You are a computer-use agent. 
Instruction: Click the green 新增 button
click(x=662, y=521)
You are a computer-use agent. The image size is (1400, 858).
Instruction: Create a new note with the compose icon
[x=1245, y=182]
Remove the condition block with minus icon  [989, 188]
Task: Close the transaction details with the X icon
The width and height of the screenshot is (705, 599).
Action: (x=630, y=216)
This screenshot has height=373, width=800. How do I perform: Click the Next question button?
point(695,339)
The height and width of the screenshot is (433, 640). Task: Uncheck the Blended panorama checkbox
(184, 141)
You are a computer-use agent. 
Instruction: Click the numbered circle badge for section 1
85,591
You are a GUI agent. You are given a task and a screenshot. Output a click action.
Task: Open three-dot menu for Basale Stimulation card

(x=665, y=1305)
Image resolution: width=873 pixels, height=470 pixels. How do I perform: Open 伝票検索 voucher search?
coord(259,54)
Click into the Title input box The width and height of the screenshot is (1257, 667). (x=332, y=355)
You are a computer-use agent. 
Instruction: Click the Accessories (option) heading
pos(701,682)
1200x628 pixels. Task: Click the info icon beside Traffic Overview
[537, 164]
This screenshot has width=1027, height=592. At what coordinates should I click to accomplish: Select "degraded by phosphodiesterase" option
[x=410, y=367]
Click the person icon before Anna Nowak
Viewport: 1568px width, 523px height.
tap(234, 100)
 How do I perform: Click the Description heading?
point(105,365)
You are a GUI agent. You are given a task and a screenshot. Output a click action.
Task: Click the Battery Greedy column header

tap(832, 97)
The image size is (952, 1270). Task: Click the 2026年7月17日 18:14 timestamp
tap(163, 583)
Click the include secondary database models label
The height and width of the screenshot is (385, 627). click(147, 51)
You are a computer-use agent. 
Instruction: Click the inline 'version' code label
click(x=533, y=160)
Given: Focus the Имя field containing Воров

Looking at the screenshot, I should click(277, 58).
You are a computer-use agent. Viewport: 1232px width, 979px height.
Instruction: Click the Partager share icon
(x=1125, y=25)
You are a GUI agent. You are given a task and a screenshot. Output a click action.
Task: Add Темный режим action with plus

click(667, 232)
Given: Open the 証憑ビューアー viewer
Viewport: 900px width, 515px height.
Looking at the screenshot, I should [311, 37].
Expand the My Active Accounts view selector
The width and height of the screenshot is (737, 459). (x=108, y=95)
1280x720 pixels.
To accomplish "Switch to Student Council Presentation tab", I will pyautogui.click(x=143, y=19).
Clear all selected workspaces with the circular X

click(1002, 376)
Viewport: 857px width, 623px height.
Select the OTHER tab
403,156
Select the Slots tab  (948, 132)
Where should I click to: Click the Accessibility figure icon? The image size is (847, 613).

### ACTIVITY
Go through the listing above and copy each line exactly.

### WRITTEN SOLUTION
You are a computer-use agent. 
Instruction: Click the green 新增 button
click(x=662, y=521)
You are a computer-use agent. The image size is (1400, 858).
Instruction: Create a new note with the compose icon
[x=1245, y=182]
Remove the condition block with minus icon  [989, 188]
Task: Close the transaction details with the X icon
The width and height of the screenshot is (705, 599).
Action: (x=630, y=216)
This screenshot has height=373, width=800. How do I perform: Click the Next question button?
point(695,339)
The height and width of the screenshot is (433, 640). Task: Uncheck the Blended panorama checkbox
(184, 141)
You are a computer-use agent. 
Instruction: Click the numbered circle badge for section 1
85,591
You are a GUI agent. You are given a task and a screenshot. Output a click action.
Task: Open three-dot menu for Basale Stimulation card

(x=665, y=1305)
Image resolution: width=873 pixels, height=470 pixels. How do I perform: Open 伝票検索 voucher search?
coord(259,54)
Click into the Title input box The width and height of the screenshot is (1257, 667). (x=332, y=355)
You are a computer-use agent. 
Instruction: Click the Accessories (option) heading
pos(701,682)
1200x628 pixels. Task: Click the info icon beside Traffic Overview
[537, 164]
This screenshot has width=1027, height=592. At what coordinates should I click to accomplish: Select "degraded by phosphodiesterase" option
[x=410, y=367]
Click the person icon before Anna Nowak
Viewport: 1568px width, 523px height.
tap(234, 100)
 How do I perform: Click the Description heading?
point(105,365)
You are a GUI agent. You are given a task and a screenshot. Output a click action.
Task: Click the Battery Greedy column header

tap(832, 97)
The image size is (952, 1270). Task: Click the 2026年7月17日 18:14 timestamp
tap(163, 583)
Click the include secondary database models label
The height and width of the screenshot is (385, 627). click(147, 51)
You are a computer-use agent. 
Instruction: Click the inline 'version' code label
click(x=533, y=160)
Given: Focus the Имя field containing Воров

Looking at the screenshot, I should click(277, 58).
You are a computer-use agent. Viewport: 1232px width, 979px height.
Instruction: Click the Partager share icon
(x=1125, y=25)
You are a GUI agent. You are given a task and a screenshot. Output a click action.
Task: Add Темный режим action with plus

click(667, 232)
Given: Open the 証憑ビューアー viewer
Viewport: 900px width, 515px height.
Looking at the screenshot, I should [311, 37].
Expand the My Active Accounts view selector
The width and height of the screenshot is (737, 459). (x=108, y=95)
1280x720 pixels.
To accomplish "Switch to Student Council Presentation tab", I will pyautogui.click(x=143, y=19).
Clear all selected workspaces with the circular X

click(1002, 376)
Viewport: 857px width, 623px height.
Select the OTHER tab
403,156
Select the Slots tab  (948, 132)
Where should I click to: Click the Accessibility figure icon? The image size is (847, 613).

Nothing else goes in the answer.